Mounting lv:phx-{id} failed while verifying session with: :invalid


We get this message showing up in our logs with level error:

Mounting lv:phx-tKo+aTpm failed while verifying session with: :invalid

I’ve found that it’s probably caused by the fact that we previously deployed it with a liveview signing salt different than the one we use now. So some users had incorrectly signed sessions. At first I had many different lv:phx-ids strings but since I asked our users to clear their cookies (it’s a beta app with a few test users), I only see errors with a single lv:phx-id. For some reason logging out and in again wasn’t enough to get rid of those invalid session errors, despite the session cookie being apparently overwritten, which is a bit mysterious to me. The problem is I can’t figure out what user is triggering these errors. I tried digging into the code and ETS tables but couldn’t find where this id comes from and how to link it to a user of our app (we use Phauxth). So any info regarding this would be very much appreciated.

Also I’m wondering if error is the correct log level for something like this?

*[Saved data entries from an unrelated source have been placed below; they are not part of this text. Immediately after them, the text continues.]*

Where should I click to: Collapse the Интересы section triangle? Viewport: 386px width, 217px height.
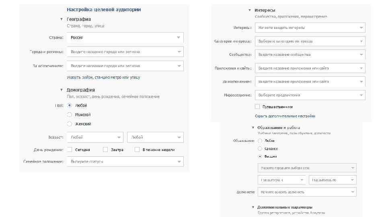point(250,10)
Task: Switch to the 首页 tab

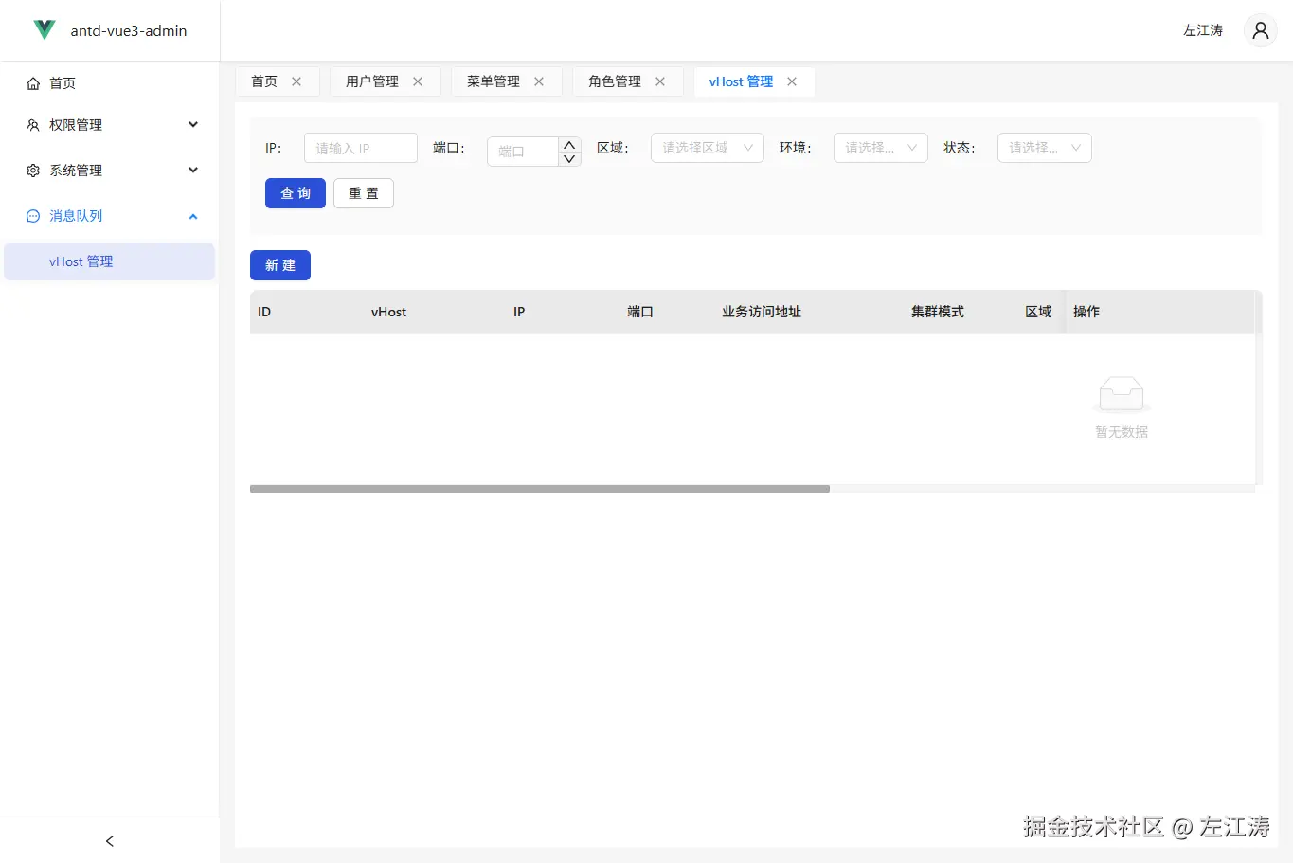Action: (263, 81)
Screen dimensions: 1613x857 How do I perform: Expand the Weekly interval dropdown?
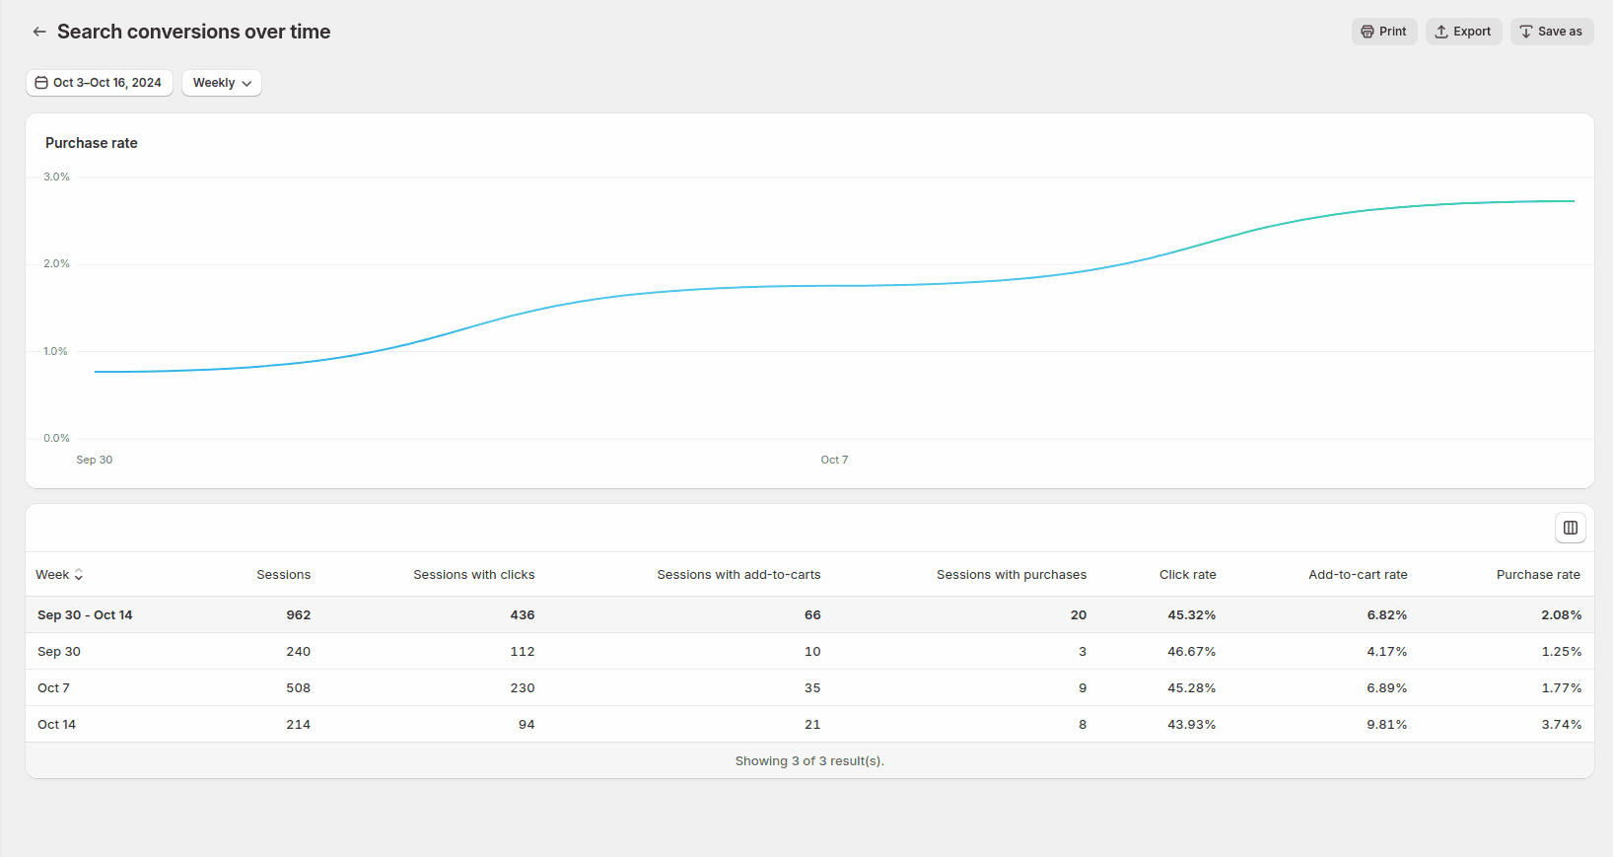click(222, 83)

Shouldn’t it be warning, as it’s not really an execution error, but rather a client error? I’m asking because I’ve set up logging so that it sends us alerts on our chat room for level error but in this case it’s not really an emergency, just noise in the logs.

Shouldn’t it be warning, as it’s not really an execution error, but rather a client error?

Nginx also logs errors for invalid passwords, which tends to show this is standard practice.

(post withdrawn by author, will be automatically deleted in 24 hours unless flagged)

LiveView session signing mechanism uses both secret_key_base and LiveView signin_salt configuration parameters. Both strings must not change between deployments otherwise existing sessions become :invalid.

1 Like